Lucy, along with an AFSCME delegation sent to Memphis to assist the sanitation workers, came up against a figure known well to the workers: Memphis Mayor Henry Loeb. Loeb had long refused to sit down with the sanitation workers and listen to their grievances.

Those grievances included the fact that the city had ignored important safety concerns, which, on February 1, 1968, had led to the deaths of two men, Echol Cole and Robert Walker; that the city paid a worker $1.65 per day for years on end with no hope of a raise; that the city, on rainy days when work was stopped, allowed white workers to collect a full day’s pay but sent black workers home with nothing.

Lucy noted that the strike nearly settled – twice. However, the sticking point for Memphis’ mayor remained union recognition. Every time it seemed an agreement was at hand, Loeb balked at recognizing AFSCME as the workers’ representative.

On February 23, 1968, after a failed attempt to bring the strike to a close, a march was organized back to the union hall, and, according to Lucy, “the police, for the first time, tested Mace as a crowd control proposition on all those who were marching with the striking workers.”

It was a turning point, recalled Lucy. “The strike was no longer just about workers and employers.”

Striking members of AFSCME Local 1733 hold signs whose slogan, “I Am A Man,” symbolized the Memphis sanitation workers' campaign in 1968. (Photo by Richard L. Copley)

A Movement

Organizers enlisted the help of hundreds of religious leaders, eventually persuading many influential factions within the city to support the workers.

Dr.
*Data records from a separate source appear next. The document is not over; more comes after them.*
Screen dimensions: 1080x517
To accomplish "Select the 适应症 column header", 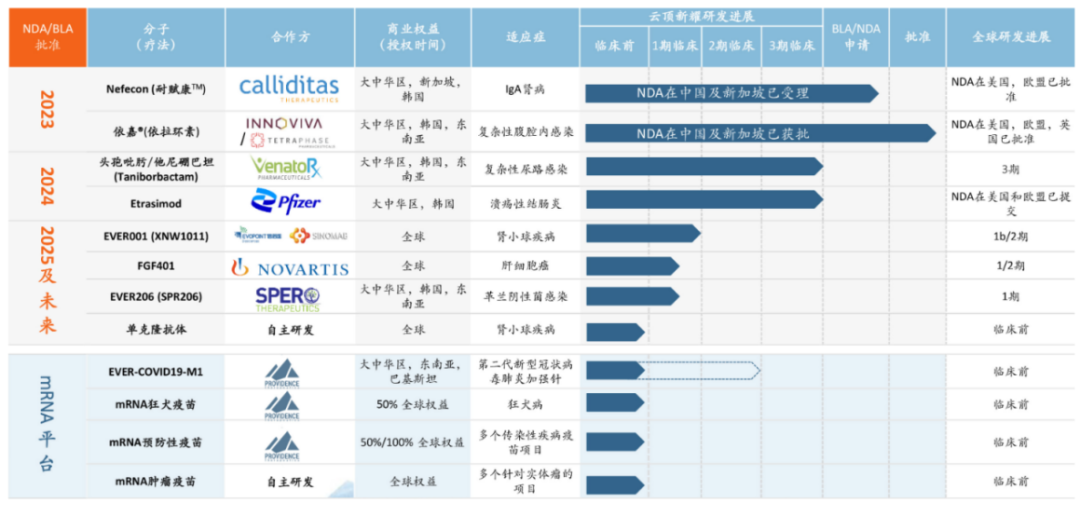I will 525,37.
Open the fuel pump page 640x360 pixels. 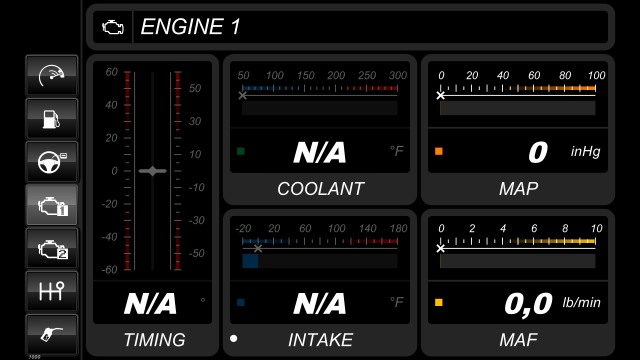tap(51, 119)
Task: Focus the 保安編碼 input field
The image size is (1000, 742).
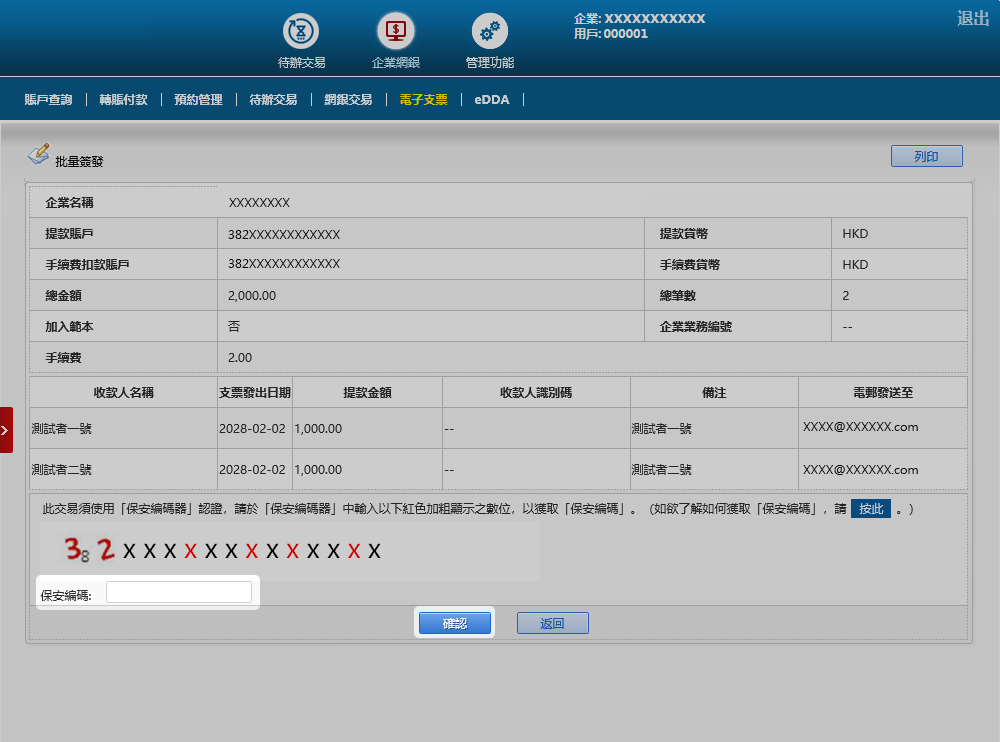Action: [179, 593]
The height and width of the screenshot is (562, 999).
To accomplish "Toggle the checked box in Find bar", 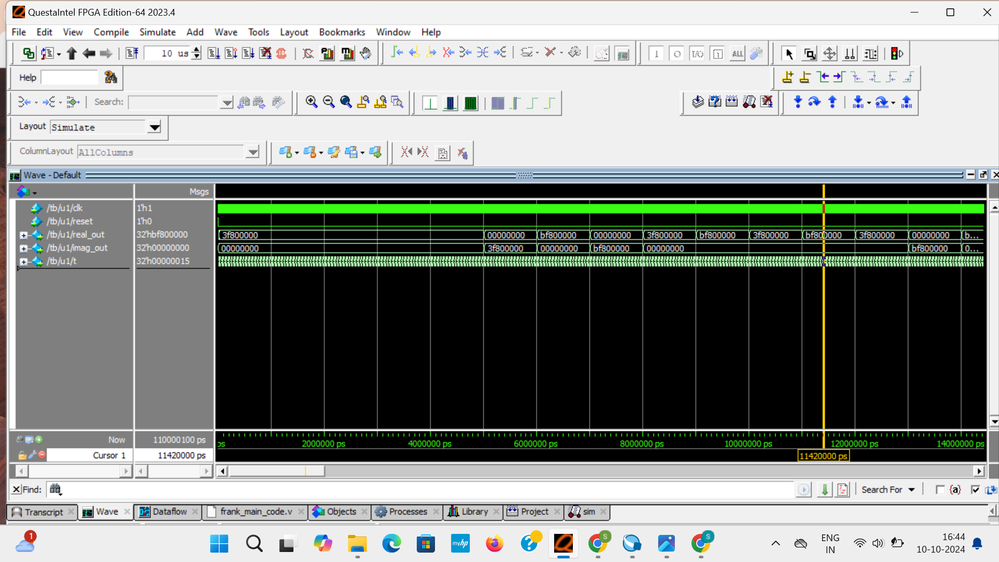I will pos(975,490).
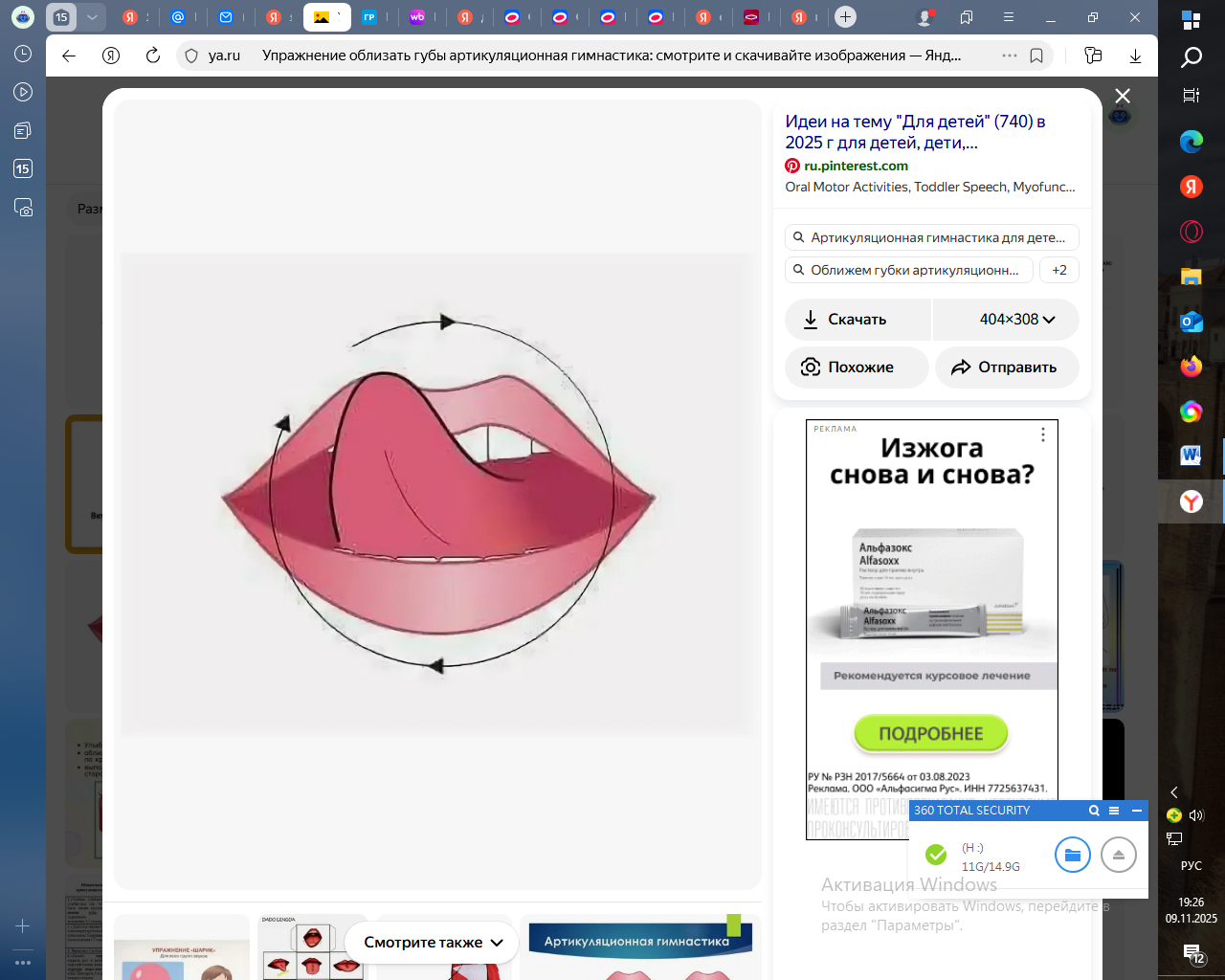This screenshot has width=1225, height=980.
Task: Open the ad's three-dot options menu
Action: tap(1043, 434)
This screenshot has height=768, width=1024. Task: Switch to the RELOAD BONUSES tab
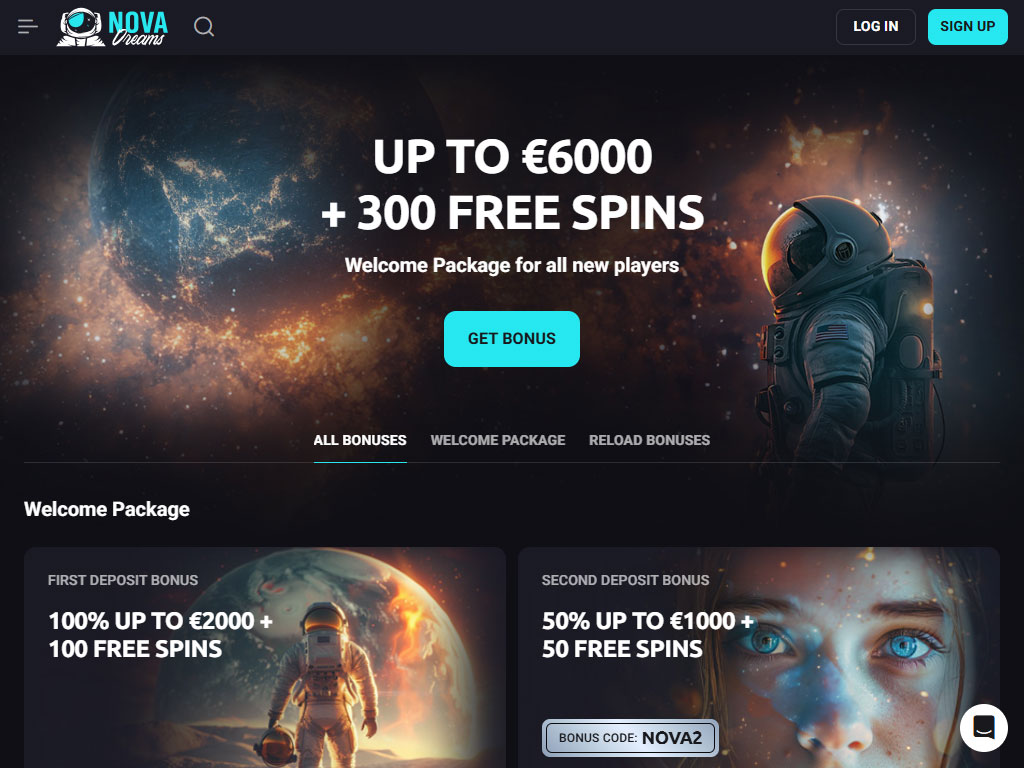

Martin Luther King Jr., who joined the strikers halfway through their struggle, viewed the strike as a reflection of the same values he was fighting for in the Poor People’s Campaign.

“Our pursuit of life, liberty and happiness is something we hold dear,” Lucy said. “But for 1,300 sanitation workers in Memphis, Tennessee, that idea was ‘fake news.’ For them, there was no real opportunity to improve their lives. There was no way for them to alter that situation.”

As the strike wore on, it became more dangerous, with widespread violence at the hands of the Memphis police occurring during a March 28 march. The evening before he was assassinated, Dr. King gave what came to be known as The Mountaintop Speech at the Mason Temple, which Lucy recalled as “one of the most profound speeches related to the entire spectrum of issues that people – particularly people in the Deep South – were confronted with.”

The strike ended on April 16 in part, according to Lucy, because President Lyndon Johnson had dispatched Undersecretary of Labor James Reynolds to take charge of mediation.

Ironically, by the time an agreement was reached, what had started out as two principal demands: union recognition and dues check-off, grew. The final contract also included a grievance procedure, a wage increase, a promotion policy, seniority process, non-discrimination provisions, and more.

Lucy recalled: “I have personally never found a better and broader group of men to work with. All [the strikers] ever asked for was a bit of respect and a sense of dignity for what they did. We should forever keep the history of this struggle alive.”

I AM 2018

Through its I AM 2018 campaign, AFSCME and the Church of God in Christ (COGIC) have embarked on a new movement that will draw inspiration from the heroes of Memphis and connect their struggle to today’s challenges for social and racial justice.

The campaign comes as the nation observes the 50th anniversary of the Memphis, Tennessee, strike, a turning point in our nation’s struggle for civil and worker rights.